* **Your task**:
Output only the lines below from the one containing "Elutasítom (180, 1315)" to the one containing "Filters (51, 10)", exactly as written, both ends kept.

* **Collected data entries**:
----

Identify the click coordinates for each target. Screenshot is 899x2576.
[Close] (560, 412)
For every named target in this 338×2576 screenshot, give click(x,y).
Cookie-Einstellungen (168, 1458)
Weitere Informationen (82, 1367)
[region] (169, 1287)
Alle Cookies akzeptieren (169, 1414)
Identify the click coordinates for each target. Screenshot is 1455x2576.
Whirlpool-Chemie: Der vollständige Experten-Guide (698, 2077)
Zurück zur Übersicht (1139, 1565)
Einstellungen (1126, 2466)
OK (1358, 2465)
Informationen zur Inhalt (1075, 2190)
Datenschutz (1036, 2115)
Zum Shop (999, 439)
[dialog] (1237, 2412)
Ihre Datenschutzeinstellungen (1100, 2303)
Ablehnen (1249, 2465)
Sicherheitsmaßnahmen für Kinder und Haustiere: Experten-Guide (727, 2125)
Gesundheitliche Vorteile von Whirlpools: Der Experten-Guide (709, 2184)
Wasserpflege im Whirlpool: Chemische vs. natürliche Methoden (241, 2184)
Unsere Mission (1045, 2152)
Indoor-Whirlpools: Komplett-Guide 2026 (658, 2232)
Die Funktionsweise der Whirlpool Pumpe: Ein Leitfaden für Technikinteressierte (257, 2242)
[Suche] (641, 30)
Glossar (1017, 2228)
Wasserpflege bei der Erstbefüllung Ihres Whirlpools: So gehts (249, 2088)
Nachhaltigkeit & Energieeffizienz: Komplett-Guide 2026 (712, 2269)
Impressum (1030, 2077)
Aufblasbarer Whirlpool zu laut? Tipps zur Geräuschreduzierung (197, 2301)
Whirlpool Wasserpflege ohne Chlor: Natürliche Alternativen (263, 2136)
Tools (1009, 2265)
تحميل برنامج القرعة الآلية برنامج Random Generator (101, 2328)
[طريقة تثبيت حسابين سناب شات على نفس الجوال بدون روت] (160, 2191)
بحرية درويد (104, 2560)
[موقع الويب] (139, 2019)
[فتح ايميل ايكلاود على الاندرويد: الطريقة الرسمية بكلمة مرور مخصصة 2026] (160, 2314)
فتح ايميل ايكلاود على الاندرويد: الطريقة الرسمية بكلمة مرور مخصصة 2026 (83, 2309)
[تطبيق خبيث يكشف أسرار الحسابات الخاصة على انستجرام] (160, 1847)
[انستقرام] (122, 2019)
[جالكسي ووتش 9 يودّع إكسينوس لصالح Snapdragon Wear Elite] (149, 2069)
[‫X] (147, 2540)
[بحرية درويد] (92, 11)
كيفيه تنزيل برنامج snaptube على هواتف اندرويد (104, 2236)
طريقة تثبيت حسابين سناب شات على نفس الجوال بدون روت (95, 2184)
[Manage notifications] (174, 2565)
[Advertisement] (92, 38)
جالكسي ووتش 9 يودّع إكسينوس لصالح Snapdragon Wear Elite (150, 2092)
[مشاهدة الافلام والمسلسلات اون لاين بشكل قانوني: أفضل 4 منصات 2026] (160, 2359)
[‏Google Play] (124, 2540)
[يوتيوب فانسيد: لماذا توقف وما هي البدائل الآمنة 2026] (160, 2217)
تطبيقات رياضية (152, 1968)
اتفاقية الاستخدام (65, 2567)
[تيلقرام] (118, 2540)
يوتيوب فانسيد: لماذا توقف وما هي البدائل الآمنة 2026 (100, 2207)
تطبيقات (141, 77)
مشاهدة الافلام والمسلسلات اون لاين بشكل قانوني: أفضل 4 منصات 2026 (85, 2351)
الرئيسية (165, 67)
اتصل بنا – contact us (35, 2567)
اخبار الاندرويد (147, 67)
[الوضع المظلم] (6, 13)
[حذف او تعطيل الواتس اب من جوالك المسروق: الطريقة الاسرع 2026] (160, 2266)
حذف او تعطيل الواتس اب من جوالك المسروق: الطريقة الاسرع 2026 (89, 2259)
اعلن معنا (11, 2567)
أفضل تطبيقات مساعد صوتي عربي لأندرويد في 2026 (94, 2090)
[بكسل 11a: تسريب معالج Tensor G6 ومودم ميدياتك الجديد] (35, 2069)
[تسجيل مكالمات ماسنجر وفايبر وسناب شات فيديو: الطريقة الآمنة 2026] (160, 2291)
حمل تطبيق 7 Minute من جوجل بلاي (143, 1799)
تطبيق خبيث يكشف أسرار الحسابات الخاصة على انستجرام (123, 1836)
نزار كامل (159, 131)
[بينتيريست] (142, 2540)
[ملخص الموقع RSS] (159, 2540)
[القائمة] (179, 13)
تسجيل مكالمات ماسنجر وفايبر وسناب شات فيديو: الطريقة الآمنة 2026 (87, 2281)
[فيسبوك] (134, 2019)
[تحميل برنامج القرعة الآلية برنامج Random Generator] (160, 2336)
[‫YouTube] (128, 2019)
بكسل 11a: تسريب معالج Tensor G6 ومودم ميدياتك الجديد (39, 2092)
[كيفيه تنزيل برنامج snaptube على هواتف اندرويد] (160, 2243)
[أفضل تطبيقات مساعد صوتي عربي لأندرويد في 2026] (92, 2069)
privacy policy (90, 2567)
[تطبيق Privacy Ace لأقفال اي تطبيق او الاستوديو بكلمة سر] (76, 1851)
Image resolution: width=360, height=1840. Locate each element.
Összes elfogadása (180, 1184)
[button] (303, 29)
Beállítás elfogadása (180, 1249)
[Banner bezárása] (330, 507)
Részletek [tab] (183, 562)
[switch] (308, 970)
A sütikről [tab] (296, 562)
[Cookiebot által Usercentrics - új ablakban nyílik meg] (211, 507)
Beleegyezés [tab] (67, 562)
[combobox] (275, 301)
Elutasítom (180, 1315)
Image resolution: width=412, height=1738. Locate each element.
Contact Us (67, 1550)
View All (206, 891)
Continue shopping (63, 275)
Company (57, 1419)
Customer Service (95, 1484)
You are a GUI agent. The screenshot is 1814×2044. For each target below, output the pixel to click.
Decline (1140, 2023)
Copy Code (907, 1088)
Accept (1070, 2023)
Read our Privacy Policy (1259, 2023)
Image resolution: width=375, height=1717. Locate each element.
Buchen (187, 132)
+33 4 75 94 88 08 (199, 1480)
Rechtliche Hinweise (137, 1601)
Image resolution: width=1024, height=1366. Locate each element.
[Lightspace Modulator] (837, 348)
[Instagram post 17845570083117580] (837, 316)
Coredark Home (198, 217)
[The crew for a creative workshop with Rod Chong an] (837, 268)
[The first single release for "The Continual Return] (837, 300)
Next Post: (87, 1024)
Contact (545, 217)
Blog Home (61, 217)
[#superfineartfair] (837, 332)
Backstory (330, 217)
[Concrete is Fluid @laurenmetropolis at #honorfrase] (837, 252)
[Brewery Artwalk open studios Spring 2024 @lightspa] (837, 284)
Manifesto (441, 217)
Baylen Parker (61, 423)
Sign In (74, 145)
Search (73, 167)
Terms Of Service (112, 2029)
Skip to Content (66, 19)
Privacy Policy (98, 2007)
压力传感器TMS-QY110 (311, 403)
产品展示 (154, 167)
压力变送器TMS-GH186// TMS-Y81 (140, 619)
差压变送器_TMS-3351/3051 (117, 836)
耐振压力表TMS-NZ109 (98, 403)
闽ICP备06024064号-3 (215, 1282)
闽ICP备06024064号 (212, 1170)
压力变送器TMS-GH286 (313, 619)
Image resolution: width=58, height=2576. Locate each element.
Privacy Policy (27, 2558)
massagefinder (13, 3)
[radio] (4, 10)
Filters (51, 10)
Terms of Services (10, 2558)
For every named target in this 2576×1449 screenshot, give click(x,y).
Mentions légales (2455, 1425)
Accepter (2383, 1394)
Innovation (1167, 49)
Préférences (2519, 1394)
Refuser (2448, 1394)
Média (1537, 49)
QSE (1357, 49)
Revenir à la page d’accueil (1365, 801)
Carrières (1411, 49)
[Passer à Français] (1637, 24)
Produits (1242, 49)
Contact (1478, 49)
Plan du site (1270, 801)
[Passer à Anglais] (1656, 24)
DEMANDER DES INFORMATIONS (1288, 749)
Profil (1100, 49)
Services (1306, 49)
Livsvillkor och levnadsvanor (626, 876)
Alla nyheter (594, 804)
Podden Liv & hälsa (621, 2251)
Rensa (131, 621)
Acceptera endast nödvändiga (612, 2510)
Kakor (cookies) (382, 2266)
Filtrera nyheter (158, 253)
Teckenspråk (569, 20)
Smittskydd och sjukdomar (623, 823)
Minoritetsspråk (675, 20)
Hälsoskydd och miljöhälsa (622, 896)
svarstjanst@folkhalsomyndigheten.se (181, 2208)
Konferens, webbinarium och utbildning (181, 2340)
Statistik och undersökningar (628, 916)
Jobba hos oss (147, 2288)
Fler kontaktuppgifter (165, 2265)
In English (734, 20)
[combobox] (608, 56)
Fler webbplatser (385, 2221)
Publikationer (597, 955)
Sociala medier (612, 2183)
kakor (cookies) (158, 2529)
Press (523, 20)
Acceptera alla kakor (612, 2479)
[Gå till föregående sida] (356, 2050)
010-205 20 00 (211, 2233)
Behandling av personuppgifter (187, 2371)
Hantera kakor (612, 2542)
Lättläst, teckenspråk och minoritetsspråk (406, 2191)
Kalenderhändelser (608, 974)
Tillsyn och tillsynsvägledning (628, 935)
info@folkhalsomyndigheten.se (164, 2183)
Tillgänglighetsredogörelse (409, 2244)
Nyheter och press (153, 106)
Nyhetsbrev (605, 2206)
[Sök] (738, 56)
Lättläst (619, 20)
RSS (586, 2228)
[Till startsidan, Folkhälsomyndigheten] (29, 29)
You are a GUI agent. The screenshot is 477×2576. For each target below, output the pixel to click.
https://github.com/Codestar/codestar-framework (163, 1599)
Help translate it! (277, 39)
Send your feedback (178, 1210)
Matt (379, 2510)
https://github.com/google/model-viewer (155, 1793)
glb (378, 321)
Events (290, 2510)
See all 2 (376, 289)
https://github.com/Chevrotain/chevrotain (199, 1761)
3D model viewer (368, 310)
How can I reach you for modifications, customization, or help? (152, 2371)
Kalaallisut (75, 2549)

----

* **Answer for the task**:
Elutasítom (180, 1315)
Image resolution: width=412, height=1738. Locate each element.
Contact Us (67, 1550)
View All (206, 891)
Continue shopping (63, 275)
Company (57, 1419)
Customer Service (95, 1484)
You are a GUI agent. The screenshot is 1814×2044. For each target below, output the pixel to click.
Decline (1140, 2023)
Copy Code (907, 1088)
Accept (1070, 2023)
Read our Privacy Policy (1259, 2023)
Image resolution: width=375, height=1717. Locate each element.
Buchen (187, 132)
+33 4 75 94 88 08 (199, 1480)
Rechtliche Hinweise (137, 1601)
Image resolution: width=1024, height=1366. Locate each element.
[Lightspace Modulator] (837, 348)
[Instagram post 17845570083117580] (837, 316)
Coredark Home (198, 217)
[The crew for a creative workshop with Rod Chong an] (837, 268)
[The first single release for "The Continual Return] (837, 300)
Next Post: (87, 1024)
Contact (545, 217)
Blog Home (61, 217)
[#superfineartfair] (837, 332)
Backstory (330, 217)
[Concrete is Fluid @laurenmetropolis at #honorfrase] (837, 252)
[Brewery Artwalk open studios Spring 2024 @lightspa] (837, 284)
Manifesto (441, 217)
Baylen Parker (61, 423)
Sign In (74, 145)
Search (73, 167)
Terms Of Service (112, 2029)
Skip to Content (66, 19)
Privacy Policy (98, 2007)
压力传感器TMS-QY110 (311, 403)
产品展示 (154, 167)
压力变送器TMS-GH186// TMS-Y81 (140, 619)
差压变送器_TMS-3351/3051 (117, 836)
耐振压力表TMS-NZ109 (98, 403)
闽ICP备06024064号-3 (215, 1282)
闽ICP备06024064号 (212, 1170)
压力变送器TMS-GH286 (313, 619)
Image resolution: width=58, height=2576. Locate each element.
Privacy Policy (27, 2558)
massagefinder (13, 3)
[radio] (4, 10)
Filters (51, 10)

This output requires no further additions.